Meet the artists: Turner Prize 2008 shortlist

Runa Islam

Who? Bangladesh-born Islam, who studied in Amsterdam and at the Royal College of Art in London, is a visual artist and avant-garde film fanatic. Islam’s early works were often inspired by famous scenes from the genre: in Scale 1/16 inch = 1 foot, she recreates the infamous Gateshead car park featured in the Michael Caine thriller, Get Carter. These days, she often focuses on a single motif, such as a woman distractedly spinning a ring in Dead Time, or a group of rickshaw drivers instructed by the artist to sit and do nothing in First Day of Spring.
Nominated because... she creates closely choreographed films with open ended narratives that are analytical and emotionally charged (says the Tate).

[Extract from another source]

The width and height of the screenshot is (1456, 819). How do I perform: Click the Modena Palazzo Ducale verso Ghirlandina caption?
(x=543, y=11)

For example: In Be The First To See What You See As You See It, a woman in white wanders around a gallery space of fragile porcelain pieces on plinths... and casually topples them onto the floor. Smash.
What to say: “Islam creates conceptually based works in which the aesthetics and ethics of filmmaking are revealed through each work’s formation and installation. Employing open-ended or deliberately counter narrative structures and drawing on techniques partly informed by avant-garde cinema to displace space and time, Islam’s works manage to be at once analytical and emotionally charged, formal and socially relevant.”
What not to say: “I dropped a plate while I was doing the washing up last night. Where’s my £25,000?”
Mark Leckey

Who? Leckey, born in Birkenhead, is reportedly something of a modern day dandy. A graduate of Newcastle Polytechnic, he combines sculpture, film, sound and performance in his work, which draws heavily on contemporary culture. Leckey’s breakthrough film, Fiorucci Made Me Hardcore, is a fast-paced journey through youth, fashion, music and hedonstic excess that traces the history of underground dance culture in the UK.
Nominated because... with wit and originality, he continues to find new genres through which to communicate his fascination with contemporary culture (says the Tate).

For example: Resident, a performance lecture and installation, featured several stars of popular culture, including the Simpsons. Images of Marge Simpson walking out of the cinema were spliced with the artist wearing a Simpsons mask. Leckey also used Disney characters and clips from Titanic, but interpreted Leonardo DiCaprio as a time traveller in a sci-fi movie.
What to say: “Visually seductive yet driven by a homespun aesthetic, Leckey’s wide ranging practice is underpinned by a highly subjective examination, appropriation and reworking of pre-existing images. Forming the basis of video, installation, sound sculpture or live performance, Leckey’s sources act as springboards to explore aspects of contemporary culture; to signify moments of identification or desire as well as to critically explore the visceral, material qualities of images themselves.”
What not to say: “Are Walt Disney’s lawyers aware of this?”
Goshka Macuga

Who? Macuga, from Poland, creates carefully staged installations described as “cultural archaeology.” She studied in Warsaw and at Central St Martin’s School of Art and Goldsmith’s College, both in London, and counts German gothic film The Cabinet of Dr Caligari (1919) among her influences.
Nominated because... enacting a form of cultural archaeology, she enlists the collaboration of artists past and present in dramatic environments that suggest new narratives and associations (says the Tate).

For example: Picture Room recreated a series of folding panels designed by the 19th century architect and collector Sir John Soane, on which Macuga hung work by 30 of her contemporaries, uniting historical museum with modern gallery space.
What to say: “Macuga presents elaborate collages which juxtapose disparate collections of objects alongside her own artwork and artworks by other artists, films, recordings, and archive material. Her installations represent an ‘ideal museum’ through which new relationships and associations are created.”
What not to say: “I had a scrapbook once...”
Cathy Wilkes

Who? Belfast-born Wilkes, who studied in Belfast and Glasgow, uses shop mannequins in many of her surreal sculptures, which one judge described as “very strange, very poetic and complex.” Wilkes incorporates everyday items, such as widescreen TVs and pushchairs, into her work.
Nominated because... through rigorous, highly charged arrangements of commonplace objects and materials, she has developed an articulate and eloquent vocabulary that touches on issues of femininity and sexuality (says the Tate).

For example: In We Are Pro-Choice, a bowl with leftover bits of dried porridge sits at the feet of a mannequin perched on a toilet seat – a reference to Walter Sickert’s 1927 painting Lazarus Breaks His Fast. The porridge is the first meal after resurrection.
What to say: “Wilkes’s trajectory as an artist is characterised by the creation of a slowly emerging, distinctively personal vocabulary of sculptures and paintings, which the artist makes and re-makes in evolving assemblages and environments. At the heart of this practice is a search for the associative meaning of objects, one which leads her beyond the physical world and yet relentlessly returns there.”
What not to say: “Are you sure that's porridge?”